With prices at the gas pump creeping upwards again, the Federal Trade Commission's new rule cracking down on market manipulation by the petroleum industry comes at an apt time.
The final rule, which goes into effect today, bars "fraudulent or deceptive conduct that could harm wholesale petroleum markets," according to the FTC. Penalties for violating the rule include fines of up to $1 million a day.
The rule will "help us prohibit conduct that harms consumers but that may not violate antitrust laws," said FTC chairman Jon Leibowitz in a statement when the commission voted on the rule in August.
Examples of such conduct include false public announcements of planned pricing or output decisions, false statistical or data reporting, and sales designed to disguise the actual liquidity of a market or the price of a particular product.
But Commissioner William Kovacic voted against the rule, warning in a statement that when implemented, it will “cover a vast number of routine transactions – literally thousands daily – in petroleum products. These transactions are the indispensable means by which gasoline, diesel fuel, and jet fuel move from refineries to end users.”
Kovacic flagged language that makes it illegal to knowingly engage in acts that “would operate as fraud or deceit on any person.” He also objected to the section that makes it illegal to intentionally fail to state a material fact where “such omission distorts or is likely to distort market conditions.”

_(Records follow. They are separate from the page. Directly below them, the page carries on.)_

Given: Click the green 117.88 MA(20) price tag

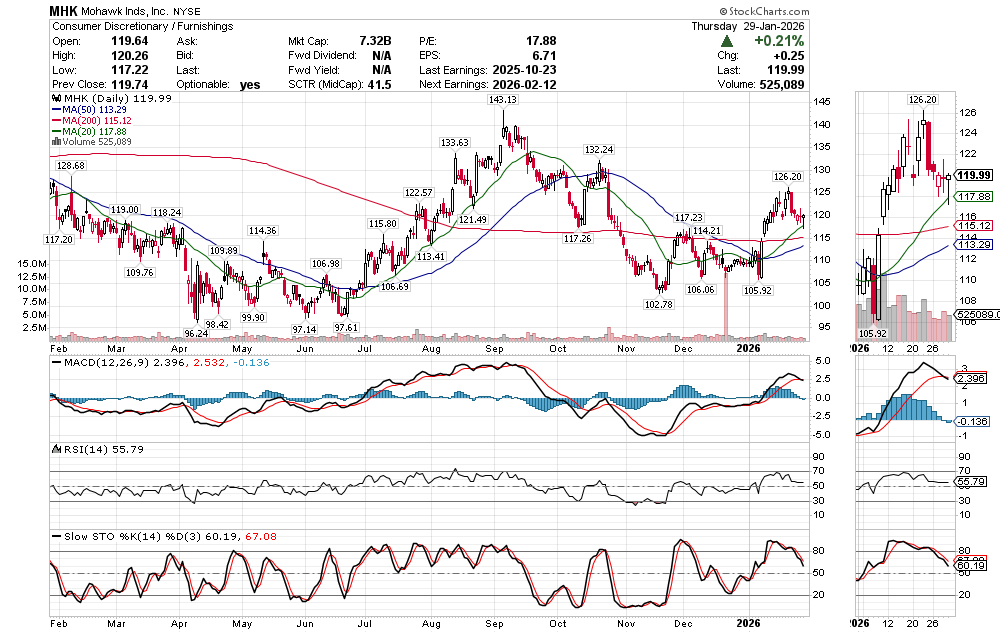Looking at the screenshot, I should click(973, 197).
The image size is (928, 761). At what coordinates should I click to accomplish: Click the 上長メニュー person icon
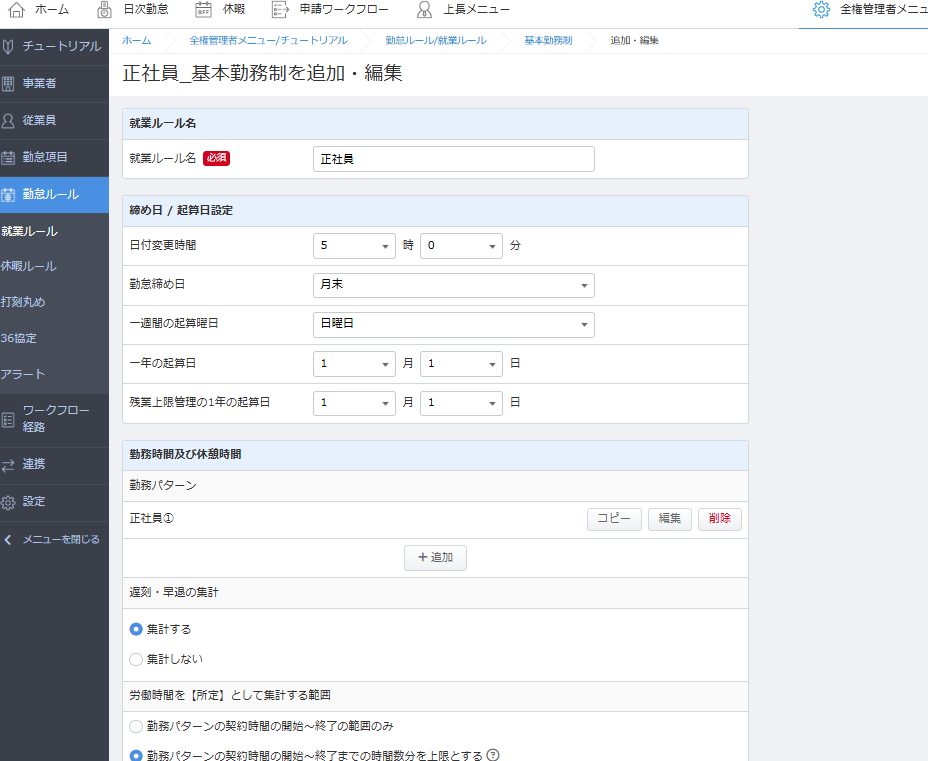coord(425,10)
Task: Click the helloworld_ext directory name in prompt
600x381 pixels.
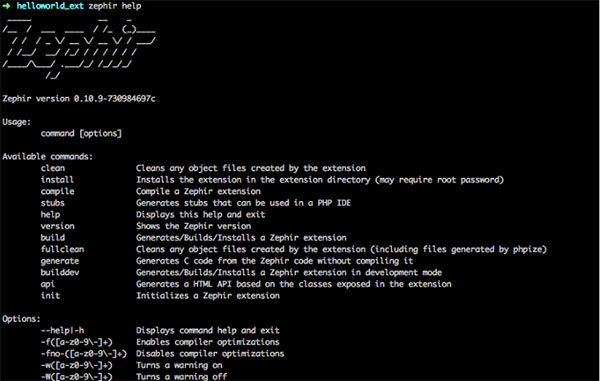Action: 50,6
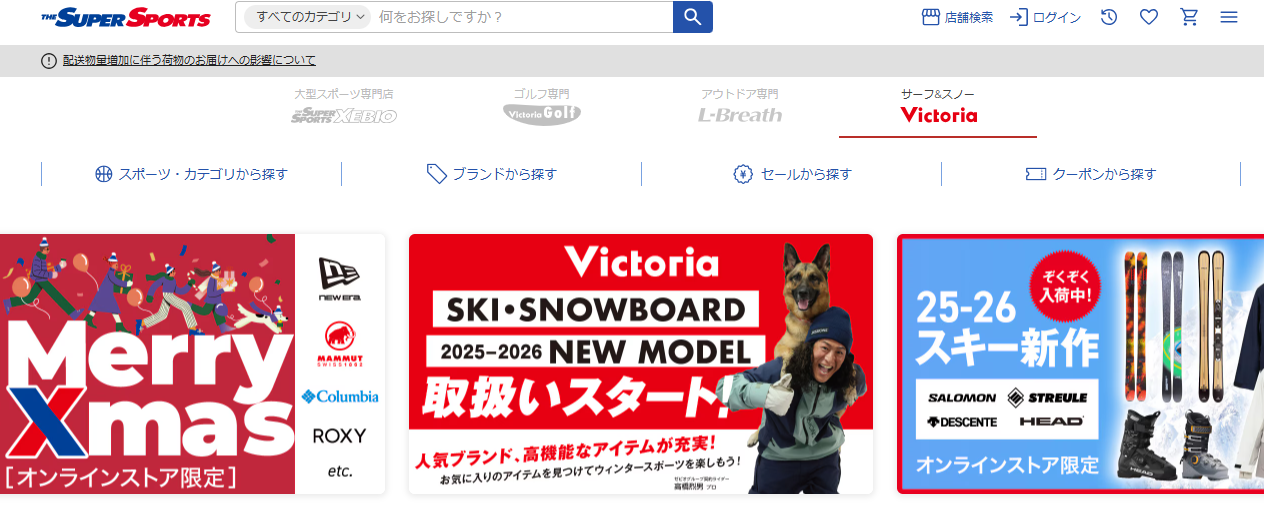Screen dimensions: 1264x506
Task: Click The Super Sports logo
Action: (126, 17)
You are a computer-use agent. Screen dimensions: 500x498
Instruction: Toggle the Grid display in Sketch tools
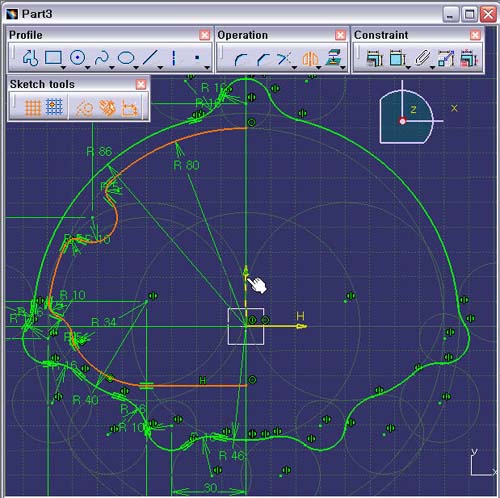pos(33,107)
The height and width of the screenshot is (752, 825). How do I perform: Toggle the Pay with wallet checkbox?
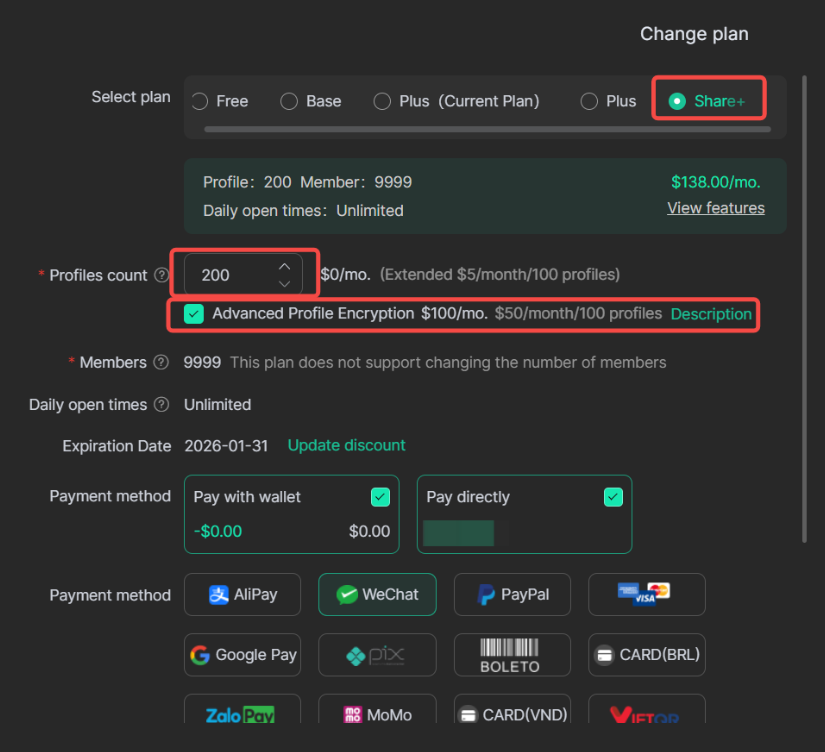click(x=380, y=497)
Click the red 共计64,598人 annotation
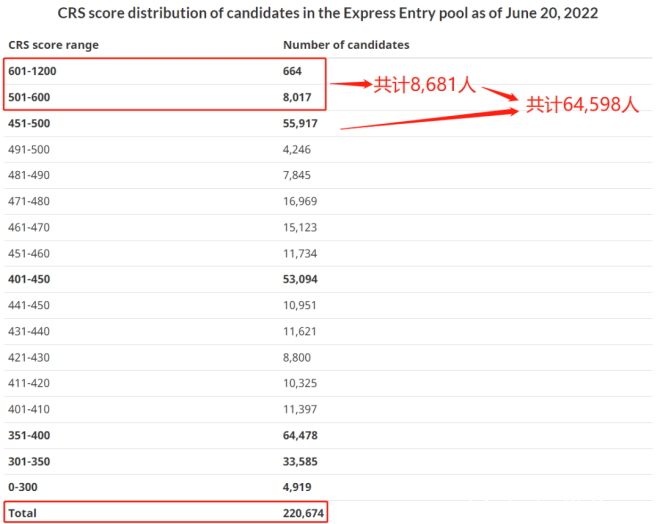 [x=583, y=104]
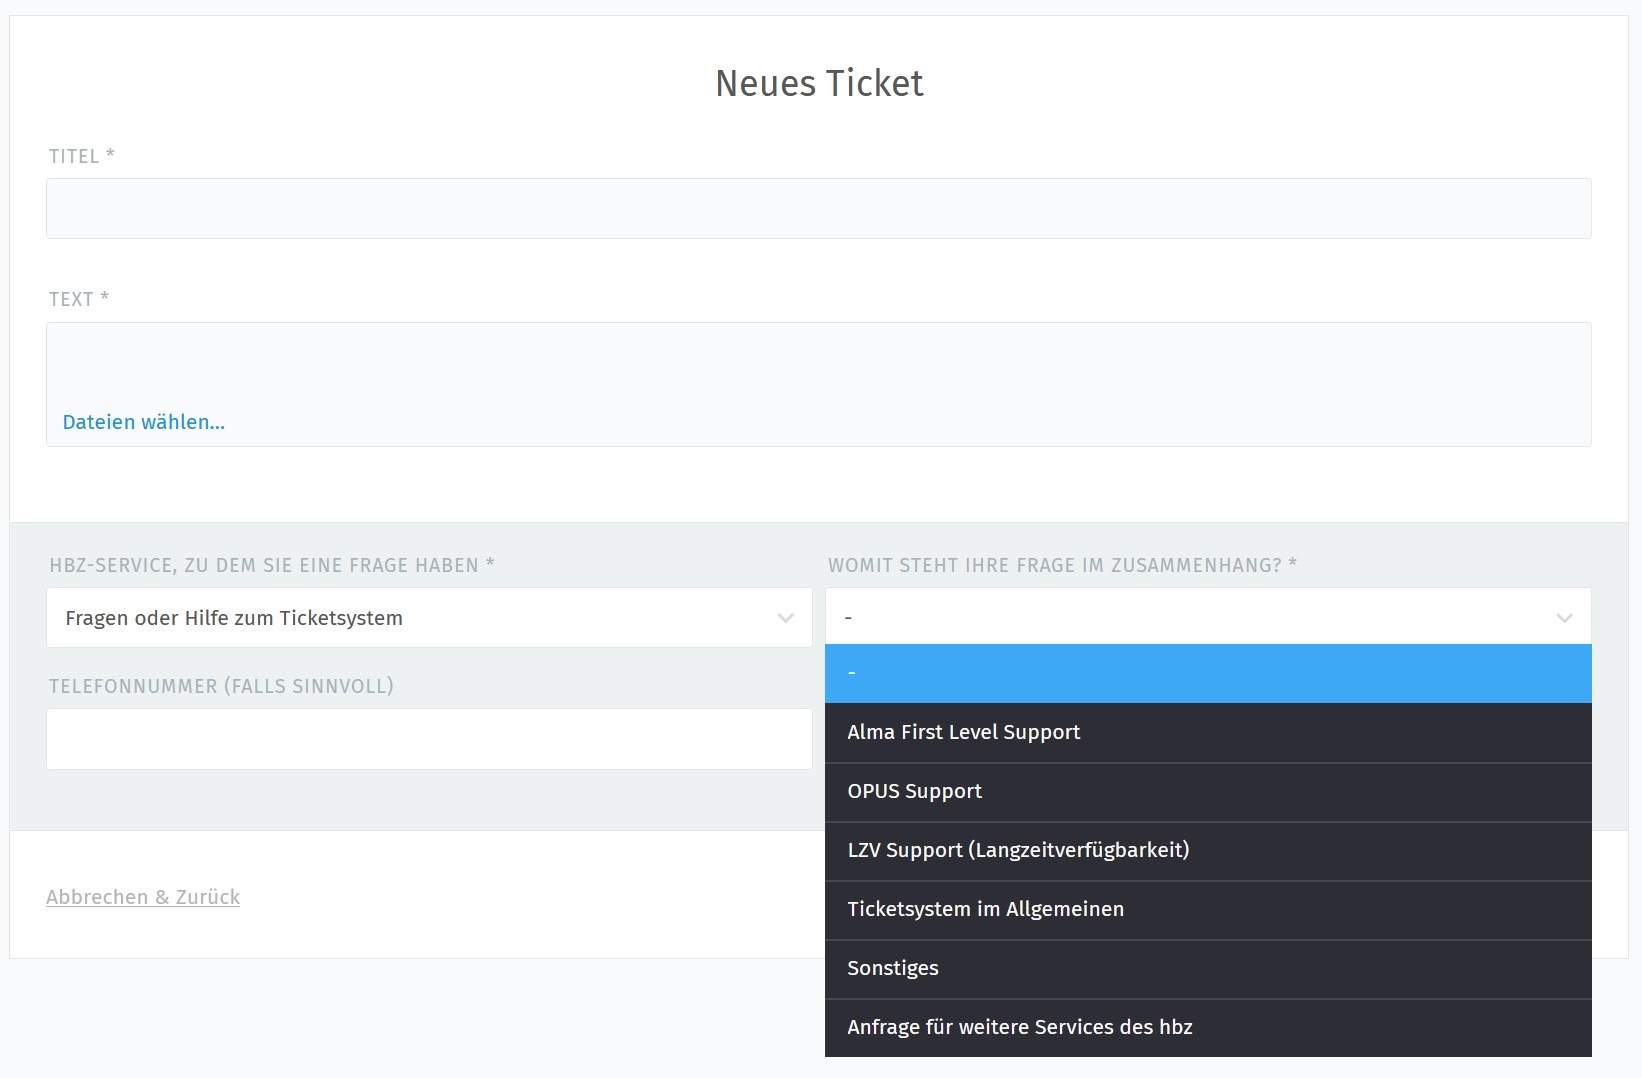Click the 'TEXT *' field label

(x=78, y=299)
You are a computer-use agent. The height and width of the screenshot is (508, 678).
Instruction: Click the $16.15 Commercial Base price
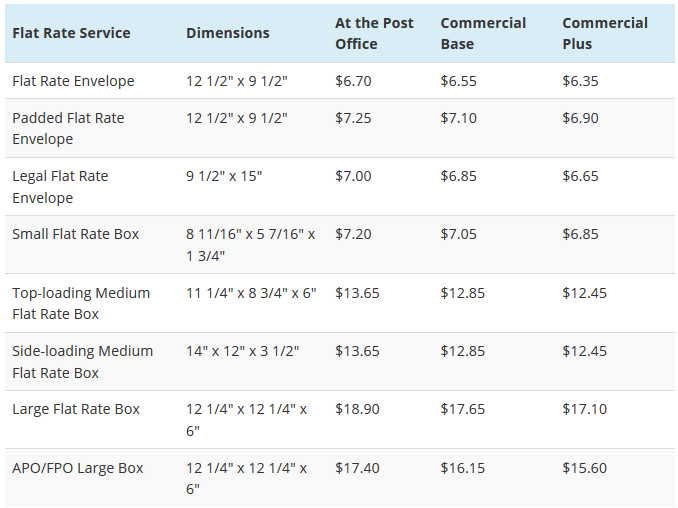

Kovacic wrote, “Because the final rule’s requirements are unlikely to proscribe only genuinely harmful conduct, there is a serious danger that it will impede routine contracting that is benign or pro-competitive.”
Antitrust partner Gerry Alexis at Perkins Coie in San Francisco, who represents petroleum companies, says that the industry is expecting “fairly aggressive enforcement” from the FTC. Alexis also predicted suits may arise under “little FTC Acts” – state consumer protection laws that authorize private causes of action.